:: OBJECTIVE ::
Rewrite the lines starting at the one that contains "Task: Click the SANKA logo" and ending at the one that contains "click(x=683, y=141)", both included. Raise every coordinate in their answers by 80 and keep everything else the same.
····················
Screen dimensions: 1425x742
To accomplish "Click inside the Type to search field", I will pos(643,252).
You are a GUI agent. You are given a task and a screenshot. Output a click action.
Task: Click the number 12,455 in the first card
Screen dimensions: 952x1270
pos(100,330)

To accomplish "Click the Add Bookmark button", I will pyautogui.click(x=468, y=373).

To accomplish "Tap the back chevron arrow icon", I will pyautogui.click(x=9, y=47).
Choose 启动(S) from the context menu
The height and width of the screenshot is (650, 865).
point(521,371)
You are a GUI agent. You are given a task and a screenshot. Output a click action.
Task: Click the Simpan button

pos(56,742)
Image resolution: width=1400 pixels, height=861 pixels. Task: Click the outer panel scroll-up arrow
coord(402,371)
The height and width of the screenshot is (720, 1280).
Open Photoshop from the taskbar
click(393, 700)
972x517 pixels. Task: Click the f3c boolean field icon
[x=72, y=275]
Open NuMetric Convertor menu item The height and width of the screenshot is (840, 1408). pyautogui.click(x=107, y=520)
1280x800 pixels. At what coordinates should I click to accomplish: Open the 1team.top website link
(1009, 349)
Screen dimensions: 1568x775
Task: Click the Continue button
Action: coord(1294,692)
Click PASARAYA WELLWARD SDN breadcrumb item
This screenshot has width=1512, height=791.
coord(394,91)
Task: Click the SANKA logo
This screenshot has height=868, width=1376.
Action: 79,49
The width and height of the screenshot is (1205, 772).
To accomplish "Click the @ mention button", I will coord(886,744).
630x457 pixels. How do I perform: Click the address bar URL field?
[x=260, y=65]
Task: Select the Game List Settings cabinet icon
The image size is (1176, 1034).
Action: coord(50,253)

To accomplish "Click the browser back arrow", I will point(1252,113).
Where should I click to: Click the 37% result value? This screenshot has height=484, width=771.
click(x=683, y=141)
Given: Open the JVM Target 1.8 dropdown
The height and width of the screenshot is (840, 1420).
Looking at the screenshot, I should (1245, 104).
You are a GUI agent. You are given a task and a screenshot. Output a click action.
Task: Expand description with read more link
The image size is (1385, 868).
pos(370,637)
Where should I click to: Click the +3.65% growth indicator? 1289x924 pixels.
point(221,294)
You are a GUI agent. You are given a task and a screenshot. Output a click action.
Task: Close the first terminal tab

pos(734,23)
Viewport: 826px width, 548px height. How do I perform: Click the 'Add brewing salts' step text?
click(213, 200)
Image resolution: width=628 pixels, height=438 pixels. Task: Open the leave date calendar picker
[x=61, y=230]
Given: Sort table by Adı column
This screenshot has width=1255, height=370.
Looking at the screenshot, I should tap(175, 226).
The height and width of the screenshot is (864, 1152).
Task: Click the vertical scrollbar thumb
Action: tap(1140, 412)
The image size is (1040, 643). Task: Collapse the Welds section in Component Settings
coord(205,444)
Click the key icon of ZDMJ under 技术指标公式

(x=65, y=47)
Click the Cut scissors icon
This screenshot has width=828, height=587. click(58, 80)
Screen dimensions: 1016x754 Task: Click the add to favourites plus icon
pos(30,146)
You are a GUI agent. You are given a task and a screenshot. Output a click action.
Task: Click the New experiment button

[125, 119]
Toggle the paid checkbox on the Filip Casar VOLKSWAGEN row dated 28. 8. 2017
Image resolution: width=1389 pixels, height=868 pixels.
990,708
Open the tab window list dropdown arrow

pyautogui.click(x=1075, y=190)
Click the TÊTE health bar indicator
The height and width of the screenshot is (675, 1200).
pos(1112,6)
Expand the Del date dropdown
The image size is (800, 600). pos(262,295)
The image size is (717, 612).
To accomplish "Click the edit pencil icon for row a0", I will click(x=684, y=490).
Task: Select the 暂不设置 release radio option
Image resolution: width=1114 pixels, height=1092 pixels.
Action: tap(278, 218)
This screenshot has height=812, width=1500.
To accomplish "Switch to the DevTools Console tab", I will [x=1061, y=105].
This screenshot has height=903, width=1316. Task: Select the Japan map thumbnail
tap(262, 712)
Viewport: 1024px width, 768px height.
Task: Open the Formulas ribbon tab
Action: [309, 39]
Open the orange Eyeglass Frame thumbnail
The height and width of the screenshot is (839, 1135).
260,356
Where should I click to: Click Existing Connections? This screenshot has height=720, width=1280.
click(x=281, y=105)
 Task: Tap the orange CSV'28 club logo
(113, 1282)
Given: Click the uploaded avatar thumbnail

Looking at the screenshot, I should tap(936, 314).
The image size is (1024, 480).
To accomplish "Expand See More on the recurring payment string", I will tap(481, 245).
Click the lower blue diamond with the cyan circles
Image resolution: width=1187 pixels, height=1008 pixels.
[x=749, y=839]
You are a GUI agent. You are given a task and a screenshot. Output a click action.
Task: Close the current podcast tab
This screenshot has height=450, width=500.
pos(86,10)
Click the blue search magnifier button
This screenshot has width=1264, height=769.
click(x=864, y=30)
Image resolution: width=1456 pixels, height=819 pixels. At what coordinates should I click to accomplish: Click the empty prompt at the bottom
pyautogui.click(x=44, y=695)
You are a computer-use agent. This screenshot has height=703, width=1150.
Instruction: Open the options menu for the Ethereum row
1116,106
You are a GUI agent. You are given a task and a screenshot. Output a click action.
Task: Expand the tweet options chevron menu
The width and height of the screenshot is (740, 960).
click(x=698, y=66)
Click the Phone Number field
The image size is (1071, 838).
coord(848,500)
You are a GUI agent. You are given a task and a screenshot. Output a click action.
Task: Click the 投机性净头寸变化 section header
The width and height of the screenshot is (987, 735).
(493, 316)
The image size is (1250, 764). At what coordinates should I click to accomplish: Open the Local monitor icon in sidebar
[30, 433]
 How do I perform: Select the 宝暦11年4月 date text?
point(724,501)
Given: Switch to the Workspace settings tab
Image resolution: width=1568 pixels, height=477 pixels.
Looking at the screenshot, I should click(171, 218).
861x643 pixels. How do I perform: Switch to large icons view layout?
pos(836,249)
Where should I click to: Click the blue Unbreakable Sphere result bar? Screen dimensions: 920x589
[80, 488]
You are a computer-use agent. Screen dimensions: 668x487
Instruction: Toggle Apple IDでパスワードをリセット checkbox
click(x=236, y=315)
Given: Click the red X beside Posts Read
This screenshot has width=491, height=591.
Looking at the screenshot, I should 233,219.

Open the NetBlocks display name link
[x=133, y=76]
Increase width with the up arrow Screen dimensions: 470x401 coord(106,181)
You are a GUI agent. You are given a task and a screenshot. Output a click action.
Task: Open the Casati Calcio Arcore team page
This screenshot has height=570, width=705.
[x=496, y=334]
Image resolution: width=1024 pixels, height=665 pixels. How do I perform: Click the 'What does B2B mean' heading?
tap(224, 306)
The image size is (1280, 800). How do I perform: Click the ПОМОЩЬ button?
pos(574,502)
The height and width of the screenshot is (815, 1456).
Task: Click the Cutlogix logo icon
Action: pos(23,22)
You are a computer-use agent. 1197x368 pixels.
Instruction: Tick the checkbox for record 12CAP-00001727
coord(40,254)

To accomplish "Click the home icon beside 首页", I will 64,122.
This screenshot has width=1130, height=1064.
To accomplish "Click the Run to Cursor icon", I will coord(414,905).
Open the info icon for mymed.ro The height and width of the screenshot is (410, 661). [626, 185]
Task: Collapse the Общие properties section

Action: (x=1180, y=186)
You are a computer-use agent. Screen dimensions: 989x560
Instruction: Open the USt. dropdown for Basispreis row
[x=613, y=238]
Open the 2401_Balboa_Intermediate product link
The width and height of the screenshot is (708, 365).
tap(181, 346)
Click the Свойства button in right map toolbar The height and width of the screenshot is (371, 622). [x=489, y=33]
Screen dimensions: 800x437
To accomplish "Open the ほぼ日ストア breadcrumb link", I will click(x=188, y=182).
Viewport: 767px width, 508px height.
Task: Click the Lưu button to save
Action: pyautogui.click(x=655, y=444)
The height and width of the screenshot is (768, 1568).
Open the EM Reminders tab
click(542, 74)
····················
:: EXERCISE OUTPUT ::
Task: Click the SANKA logo
This screenshot has height=868, width=1376.
Action: 159,129
The width and height of the screenshot is (1205, 772).
To accomplish "Click the @ mention button", I will coord(966,824).
630x457 pixels. How do I perform: Click the address bar URL field?
[x=340, y=145]
Task: Select the Game List Settings cabinet icon
The image size is (1176, 1034).
Action: coord(130,333)

To accomplish "Click the browser back arrow", I will point(1332,193).
Where should I click to: Click the 37% result value? This screenshot has height=484, width=771.
click(x=763, y=221)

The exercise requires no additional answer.